**Problem requirements**
Extract each line of the items below that contains the word "dimensions".

**Supplied records**

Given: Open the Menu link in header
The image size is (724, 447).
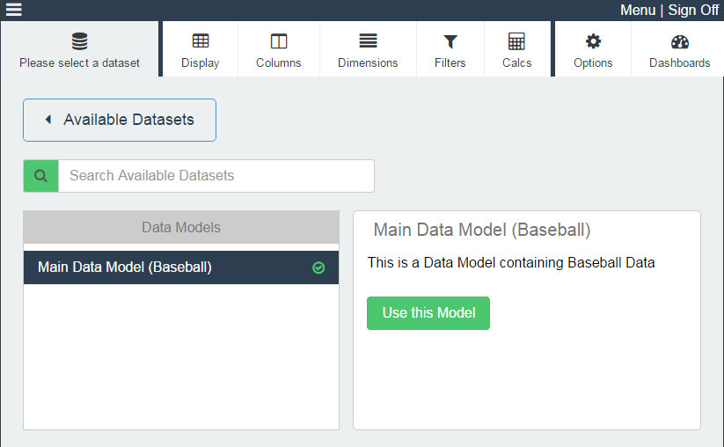Looking at the screenshot, I should (638, 10).
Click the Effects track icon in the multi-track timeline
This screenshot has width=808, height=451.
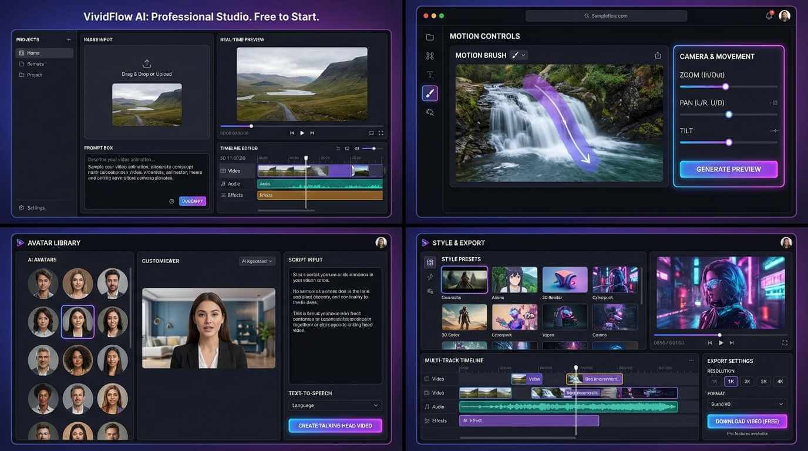427,420
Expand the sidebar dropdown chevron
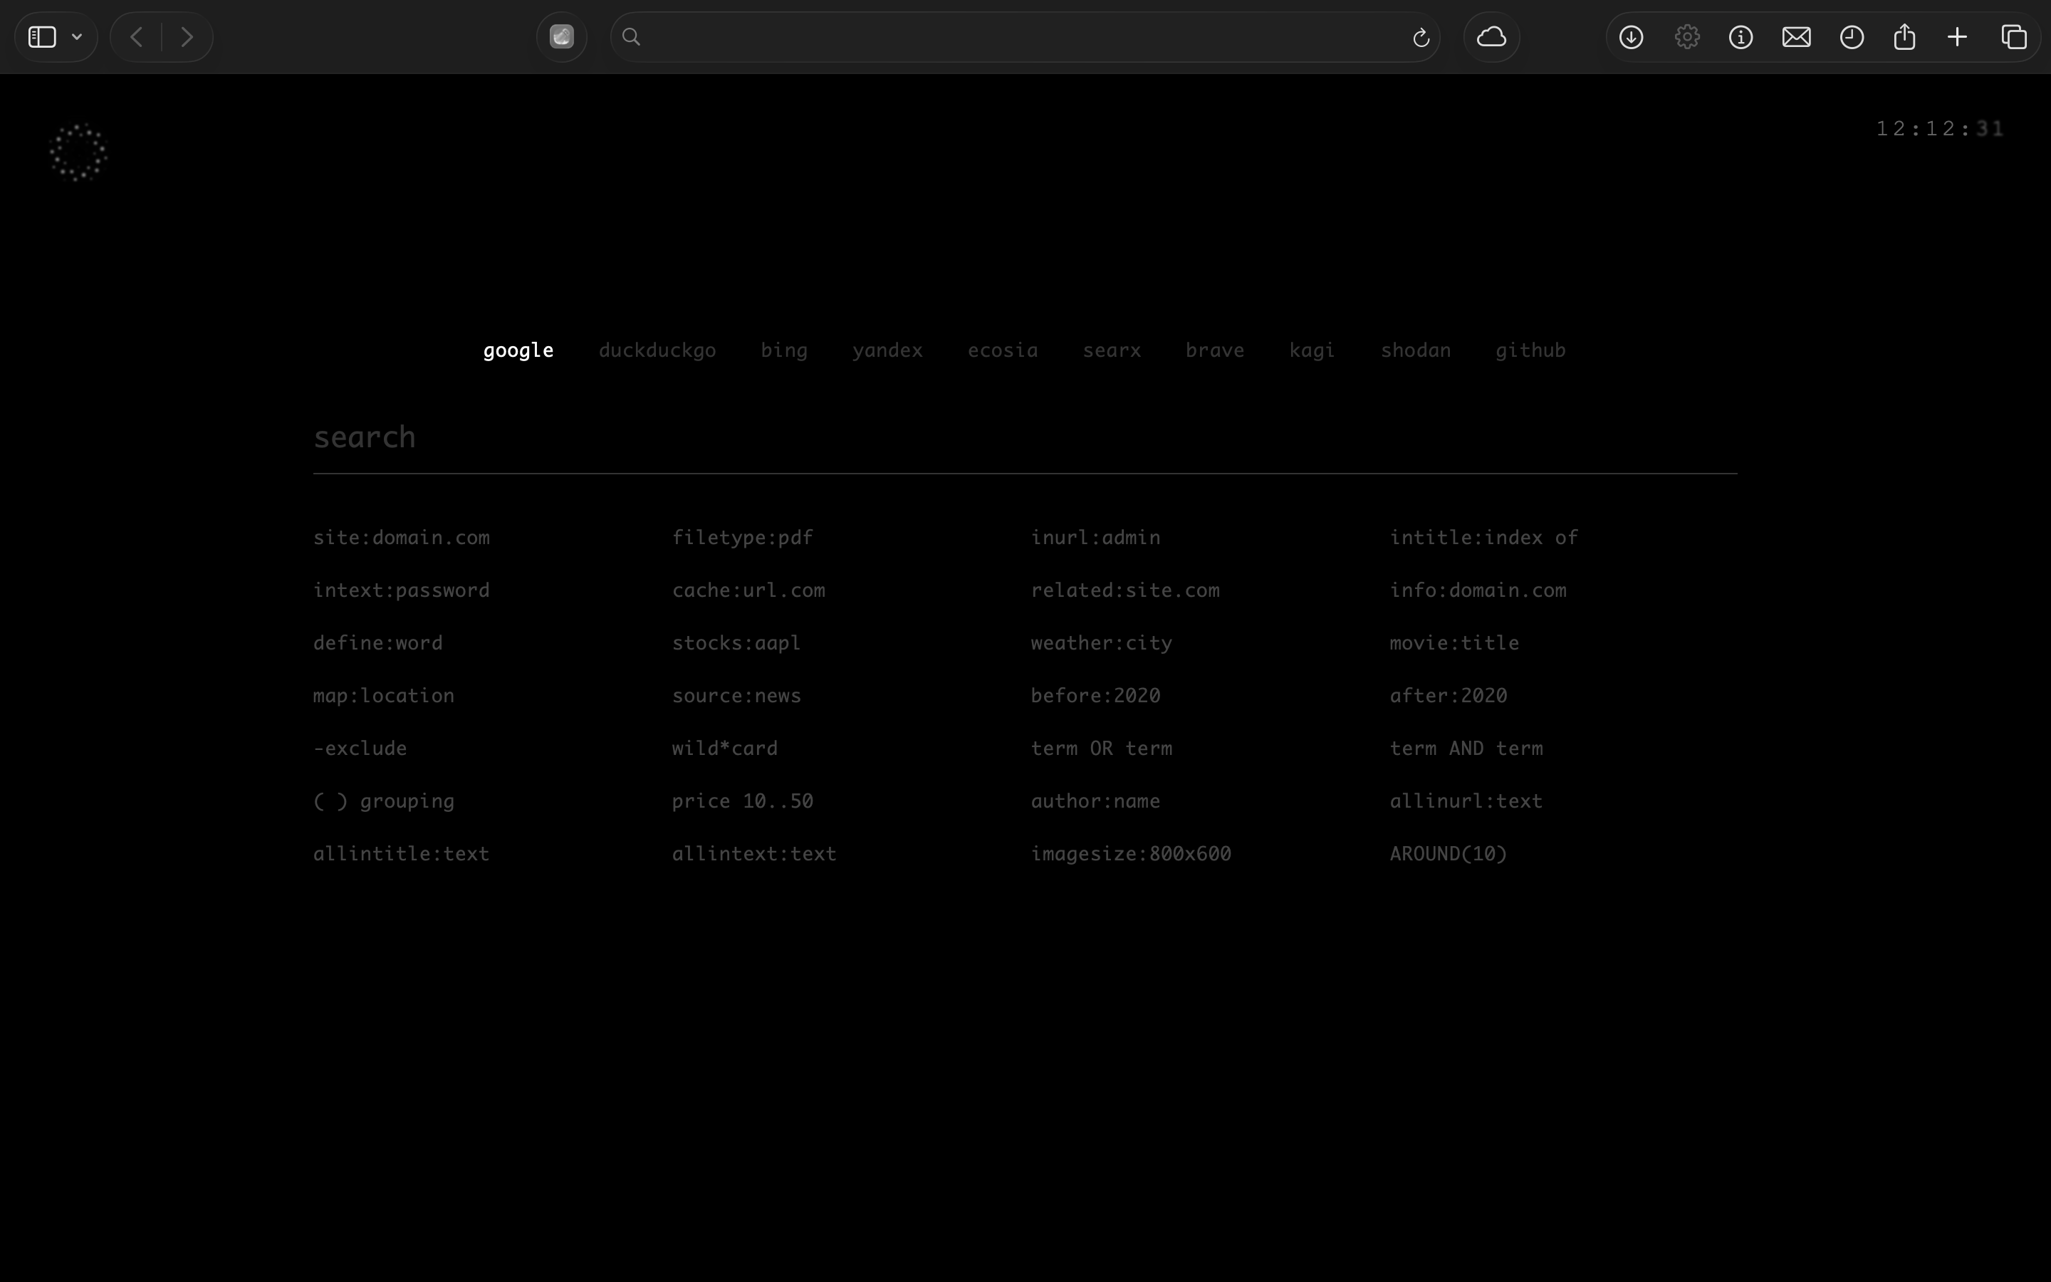 tap(77, 37)
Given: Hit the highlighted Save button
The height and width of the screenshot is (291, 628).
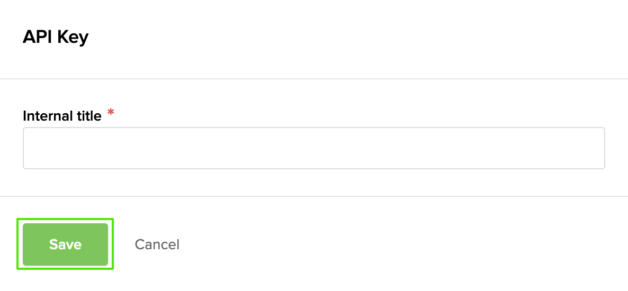Looking at the screenshot, I should pyautogui.click(x=65, y=244).
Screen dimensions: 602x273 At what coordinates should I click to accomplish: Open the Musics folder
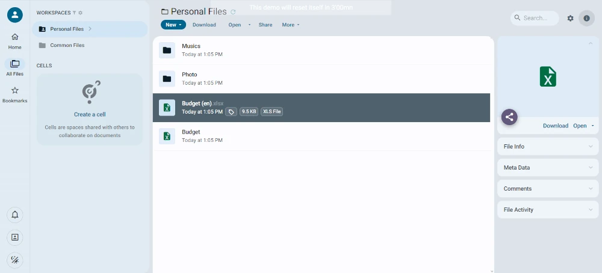[191, 46]
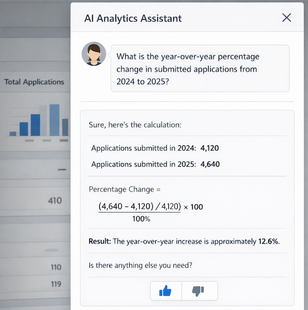Image resolution: width=308 pixels, height=310 pixels.
Task: Click the 'Is there anything else you need?' text
Action: tap(140, 265)
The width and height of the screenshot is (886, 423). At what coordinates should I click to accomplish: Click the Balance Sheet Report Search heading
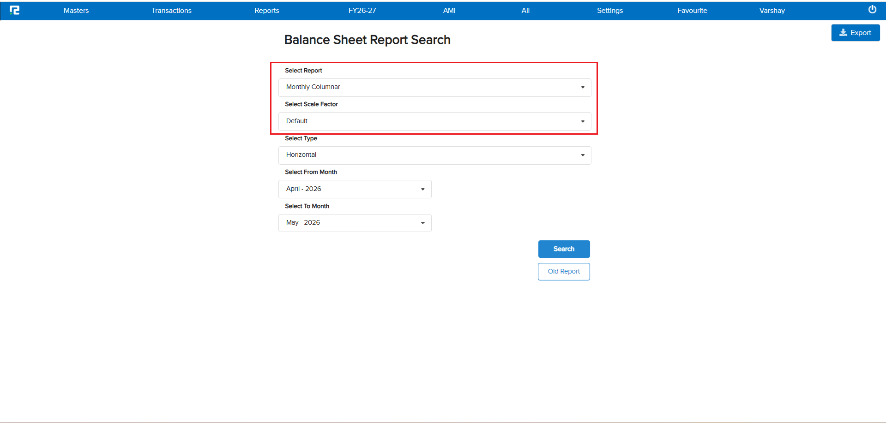367,40

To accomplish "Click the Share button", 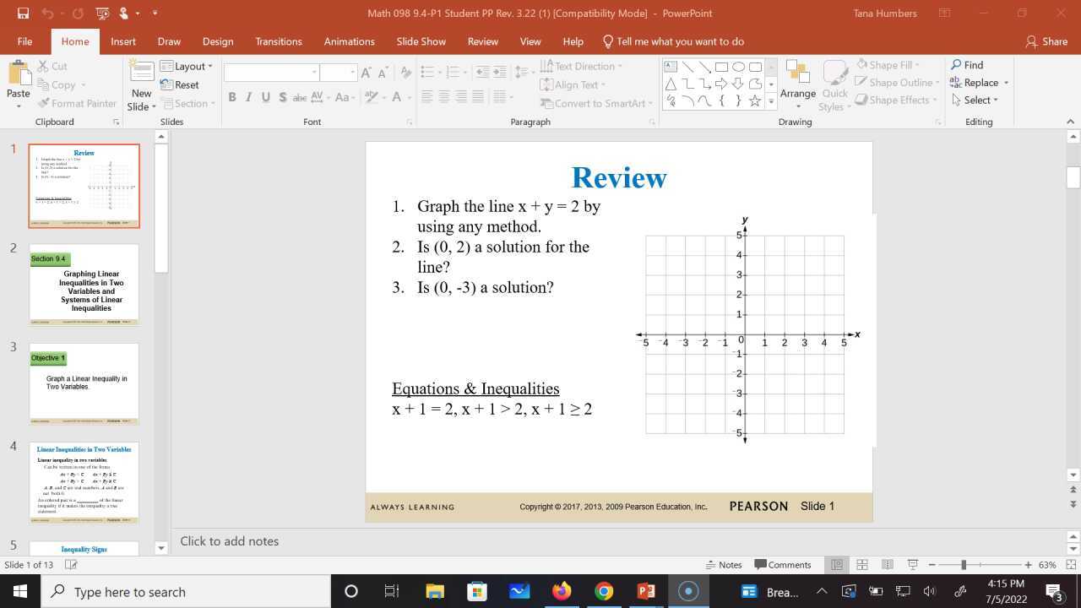I will click(1046, 41).
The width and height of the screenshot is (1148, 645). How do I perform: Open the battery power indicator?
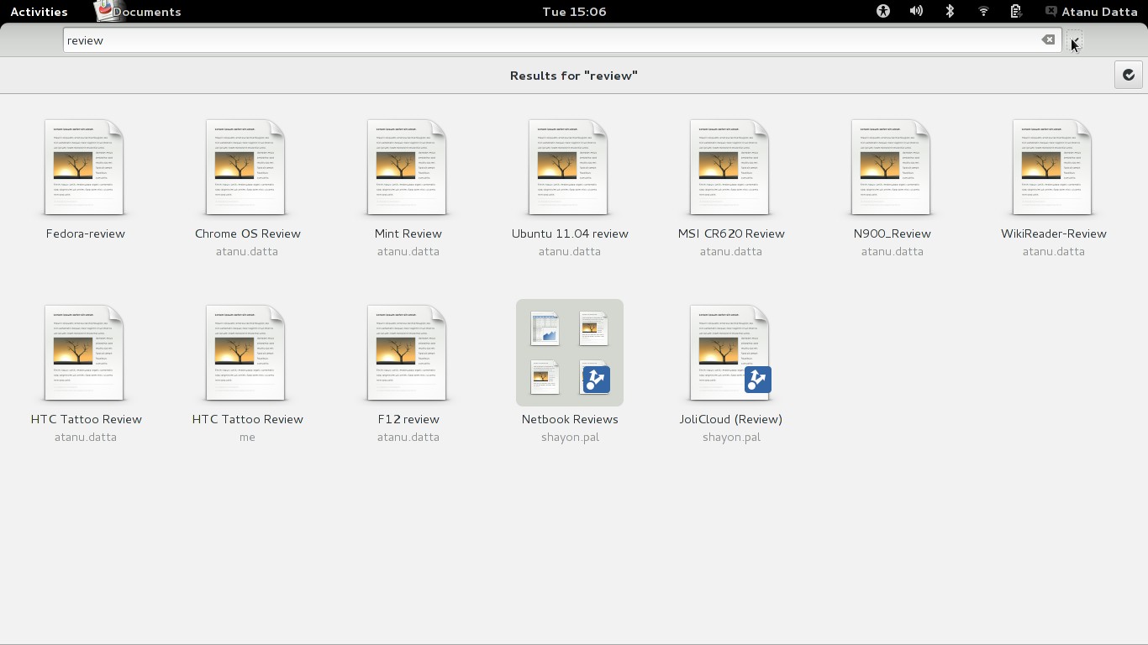(x=1016, y=11)
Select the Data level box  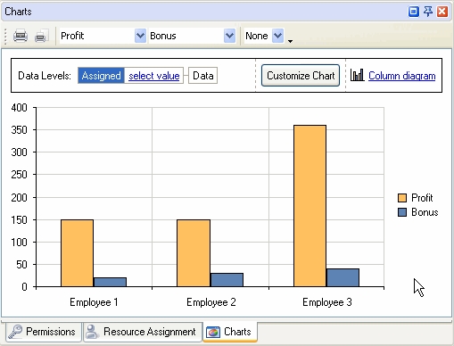203,76
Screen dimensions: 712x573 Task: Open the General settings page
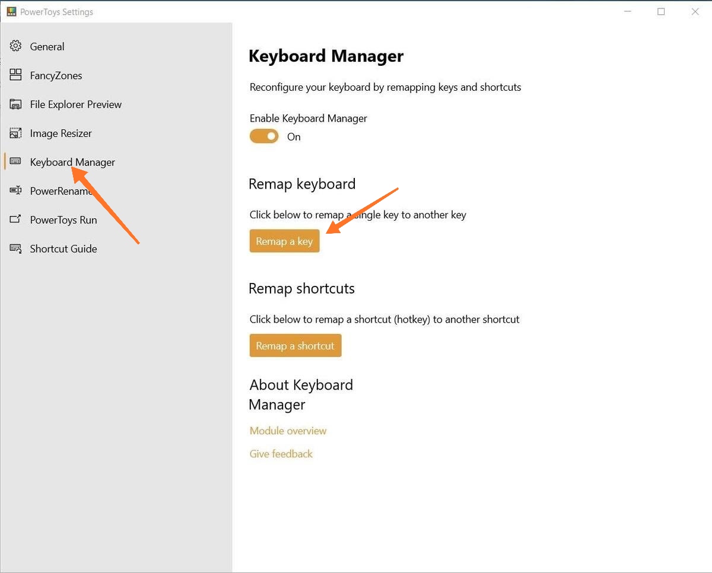coord(47,46)
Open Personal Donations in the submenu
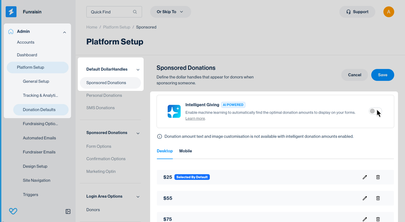 [104, 95]
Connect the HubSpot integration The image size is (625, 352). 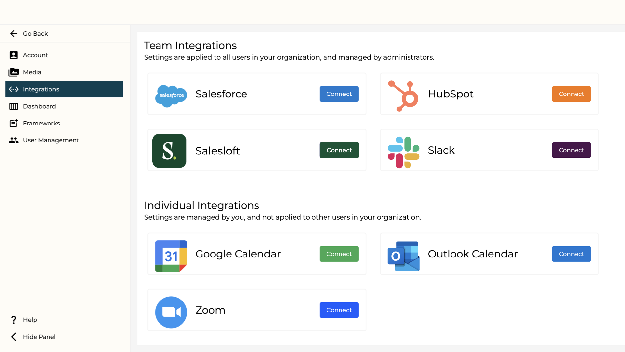coord(571,94)

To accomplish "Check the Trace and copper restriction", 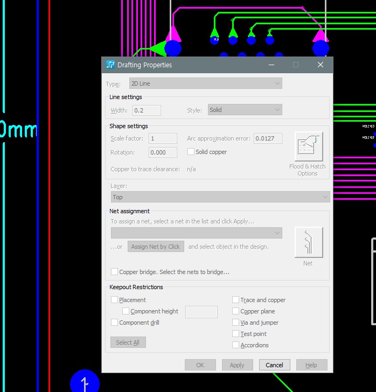I will [236, 300].
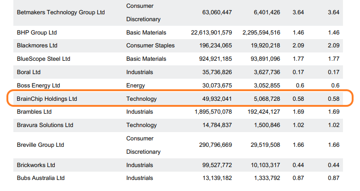
Task: Select the Boss Energy Ltd entry
Action: 38,86
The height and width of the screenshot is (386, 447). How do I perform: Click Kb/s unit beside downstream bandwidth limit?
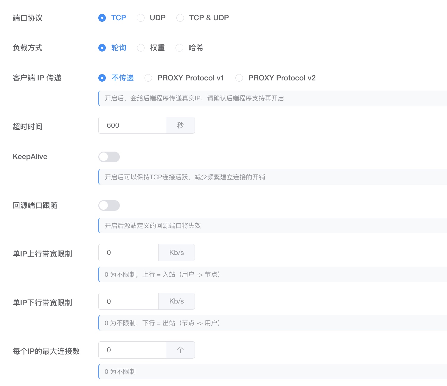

**Written solution**
Screen dimensions: 602x273 At what coordinates should I click to accomplish: Open the Musics folder
Screen dimensions: 712x573 Task: Open the General settings page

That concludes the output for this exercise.